Théologiquement, la notion de cause divine du Big Bang est problématique dans la mesure où elle suppose un enchainement temporel. Si nous considérons le Big Bang comme le début du temps, sa cause ne peut pas se situer dans le temps qui le précède. D'emblée, il apparait ainsi que la cause théologique est hors du temps. Il est insensé de penser que Dieu a agi "avant" le Big Bang pour en être la cause. Ceci est d'autant plus vrai que, si Dieu est perçu comme créateur non seulement de la matière-énergie, mais aussi de l'espace-temps, il se situe lui-même hors du temps et de l'espace, de sorte que le passé et l'avenir, le lointain et le proche, n'ont aucune réalité de son point de vue, sa vision embrassant tout l’espace-temps, qui plus est toute transcendance et toute immanence, en un seul regard.

Cette idée d'un Dieu hors du temps, Eternel non au sens d'une durée interminable (qui le situerait encore dans le temps), mais au sens d'une Présence simultanée en tout temps et tout lieu, est exprimée dans l'Apocalypse, dernier livre de la Bible, par l'affirmation que Dieu est en Christ "l'Alpha et l'Omega, le Premier et le Dernier, le commencement et la fin" (Ap 22,13). Cette perspective revient à considérer la Création comme un acte permanent de Dieu, situé tant à l'origine, au présent et à la destination ultime de toute réalité.

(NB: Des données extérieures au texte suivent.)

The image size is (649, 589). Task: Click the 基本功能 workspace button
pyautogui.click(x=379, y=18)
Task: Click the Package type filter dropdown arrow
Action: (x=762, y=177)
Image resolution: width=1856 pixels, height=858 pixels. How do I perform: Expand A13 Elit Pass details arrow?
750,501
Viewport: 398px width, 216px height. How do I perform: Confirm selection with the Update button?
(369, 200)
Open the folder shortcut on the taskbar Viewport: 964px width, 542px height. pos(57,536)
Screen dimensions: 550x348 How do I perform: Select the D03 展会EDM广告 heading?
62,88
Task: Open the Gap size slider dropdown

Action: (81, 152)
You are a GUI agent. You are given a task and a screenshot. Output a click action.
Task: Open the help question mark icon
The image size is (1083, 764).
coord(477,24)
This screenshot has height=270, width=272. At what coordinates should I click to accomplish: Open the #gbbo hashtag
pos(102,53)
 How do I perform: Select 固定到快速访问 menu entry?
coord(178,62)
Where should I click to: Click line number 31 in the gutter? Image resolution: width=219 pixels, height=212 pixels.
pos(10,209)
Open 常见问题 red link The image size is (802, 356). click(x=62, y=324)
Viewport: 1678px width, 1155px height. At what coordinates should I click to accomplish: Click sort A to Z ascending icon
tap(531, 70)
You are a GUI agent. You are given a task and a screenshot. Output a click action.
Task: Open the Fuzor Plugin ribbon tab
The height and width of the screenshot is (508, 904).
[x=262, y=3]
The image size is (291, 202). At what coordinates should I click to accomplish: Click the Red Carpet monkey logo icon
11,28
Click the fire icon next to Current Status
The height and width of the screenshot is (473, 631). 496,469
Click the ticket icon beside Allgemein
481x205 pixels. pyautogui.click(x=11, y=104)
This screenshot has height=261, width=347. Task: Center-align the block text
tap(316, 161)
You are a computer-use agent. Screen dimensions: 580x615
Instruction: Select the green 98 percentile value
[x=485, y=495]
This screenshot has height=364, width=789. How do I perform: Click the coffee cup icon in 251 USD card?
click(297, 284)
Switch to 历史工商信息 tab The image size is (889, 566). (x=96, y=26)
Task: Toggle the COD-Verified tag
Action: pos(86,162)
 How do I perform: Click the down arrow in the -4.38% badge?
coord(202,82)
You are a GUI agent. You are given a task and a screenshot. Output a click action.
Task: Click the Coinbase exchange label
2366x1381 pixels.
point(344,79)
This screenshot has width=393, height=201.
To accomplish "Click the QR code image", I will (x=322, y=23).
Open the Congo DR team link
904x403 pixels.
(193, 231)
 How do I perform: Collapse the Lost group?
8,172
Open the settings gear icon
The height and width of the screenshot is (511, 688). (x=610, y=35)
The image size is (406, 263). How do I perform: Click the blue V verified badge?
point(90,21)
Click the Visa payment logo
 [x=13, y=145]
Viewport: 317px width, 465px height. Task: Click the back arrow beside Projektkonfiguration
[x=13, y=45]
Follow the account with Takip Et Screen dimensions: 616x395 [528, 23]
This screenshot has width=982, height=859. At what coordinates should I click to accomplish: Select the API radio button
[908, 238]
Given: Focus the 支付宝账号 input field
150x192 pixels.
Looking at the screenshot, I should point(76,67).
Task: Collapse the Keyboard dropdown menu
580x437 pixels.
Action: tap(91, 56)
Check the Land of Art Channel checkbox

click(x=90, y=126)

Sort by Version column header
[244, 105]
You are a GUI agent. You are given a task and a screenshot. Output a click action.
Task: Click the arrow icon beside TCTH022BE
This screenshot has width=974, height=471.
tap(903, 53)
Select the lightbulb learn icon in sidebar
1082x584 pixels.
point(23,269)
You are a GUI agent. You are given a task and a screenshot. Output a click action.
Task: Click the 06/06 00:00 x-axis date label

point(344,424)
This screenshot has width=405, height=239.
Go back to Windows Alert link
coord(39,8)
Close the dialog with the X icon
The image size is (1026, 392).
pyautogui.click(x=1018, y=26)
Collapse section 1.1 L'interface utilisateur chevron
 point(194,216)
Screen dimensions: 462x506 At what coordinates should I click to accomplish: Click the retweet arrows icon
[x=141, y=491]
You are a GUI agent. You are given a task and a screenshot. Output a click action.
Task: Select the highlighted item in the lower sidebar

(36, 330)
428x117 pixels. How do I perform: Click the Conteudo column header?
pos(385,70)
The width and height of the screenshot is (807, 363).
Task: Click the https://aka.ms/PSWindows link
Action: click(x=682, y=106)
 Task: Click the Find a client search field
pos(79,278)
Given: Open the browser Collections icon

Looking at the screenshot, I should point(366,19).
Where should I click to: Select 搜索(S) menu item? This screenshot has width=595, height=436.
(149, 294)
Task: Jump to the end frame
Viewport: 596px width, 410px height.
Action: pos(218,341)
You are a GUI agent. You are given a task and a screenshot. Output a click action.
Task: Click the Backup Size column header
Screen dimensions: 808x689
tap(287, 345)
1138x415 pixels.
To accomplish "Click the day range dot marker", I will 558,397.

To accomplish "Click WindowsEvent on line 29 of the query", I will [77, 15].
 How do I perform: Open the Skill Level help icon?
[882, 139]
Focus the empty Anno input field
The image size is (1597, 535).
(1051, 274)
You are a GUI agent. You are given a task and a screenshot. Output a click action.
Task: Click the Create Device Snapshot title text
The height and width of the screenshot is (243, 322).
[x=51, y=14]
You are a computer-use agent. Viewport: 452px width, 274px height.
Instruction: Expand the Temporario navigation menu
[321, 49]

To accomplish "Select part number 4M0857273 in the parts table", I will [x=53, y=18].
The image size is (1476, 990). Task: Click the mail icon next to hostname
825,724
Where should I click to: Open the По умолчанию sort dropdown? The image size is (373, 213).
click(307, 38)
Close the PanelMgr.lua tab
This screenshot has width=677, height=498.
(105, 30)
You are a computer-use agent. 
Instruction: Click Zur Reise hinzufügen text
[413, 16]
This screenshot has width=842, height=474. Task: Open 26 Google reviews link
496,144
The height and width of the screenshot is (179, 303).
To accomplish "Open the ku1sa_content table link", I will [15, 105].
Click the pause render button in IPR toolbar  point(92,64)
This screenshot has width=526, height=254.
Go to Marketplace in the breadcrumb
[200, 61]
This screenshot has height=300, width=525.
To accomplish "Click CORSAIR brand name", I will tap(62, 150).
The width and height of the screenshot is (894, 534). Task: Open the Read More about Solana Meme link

Lorsque nous parlons théologiquement de la Création divine, nous pensons Dieu en tant que Créateur non seulement du Big Bang, mais de toute loi universelle, de toute Sagesse (Pr 3,19) et de chaque temps et lieu de l'Univers, et donc aussi de chacun de nos jours (Ps 118,24), qui sont autant de dons du Dieu créateur de nos vies. Selon cette approche théologique, il n'y a aucune impossibilité de penser Dieu comme étant le Créateur d’un espace-temps de durée et de taille infinies, sans limites de temps et de volume.

En considérant les paradoxes logiques que ces raisonnements suscitent immanquablement, de telles pensées nous invitent à dissocier les événements primordiaux du cosmos décrits par la physique théorique, et la Création divine dans son ensemble, dont l’existence de chaque être inerte ou vivant dépend intimement. Il s’agit donc de distinguer soigneusement le DEBUT chronologique de l’espace-temps que représente le Big Bang, il y a 17 milliards d'années ; et l’ORIGINE du monde, la source intime et intemporelle de chaque existence temporelle que représente l’acte Créateur de Dieu, à la fois hors du temps et en tout temps.

En conduisant cette théologie jusqu'à son aboutissement, le foi invite à penser un Dieu qui, dans son élan créateur, a projeté la fin de l'Univers avant son début, de sorte que la destinée de chaque être conduise inexorablement vers son Règne éternel, qui en est à la fois l'origine et le sens intime. De telles spéculations philosophico-théologiques, non dénuées de fondements bibliques, devraient donc à mon sens être soigneusement distinguées des découvertes de la physique moderne. Lorsque le Christ johannique s'exclame "Avant qu'Abraham fut, je Suis" (Jn 8,58), il ne s’agit pas d’une affirmation de physique au sujet d’une possible inversion de la flèche du temps (retour vers le passé), mais d’une affirmation théologique selon laquelle la réalité la plus essentielle qui crée et soutient toutes choses, le fond christique de l'être, conjugue tous les temps et les lieux réunis.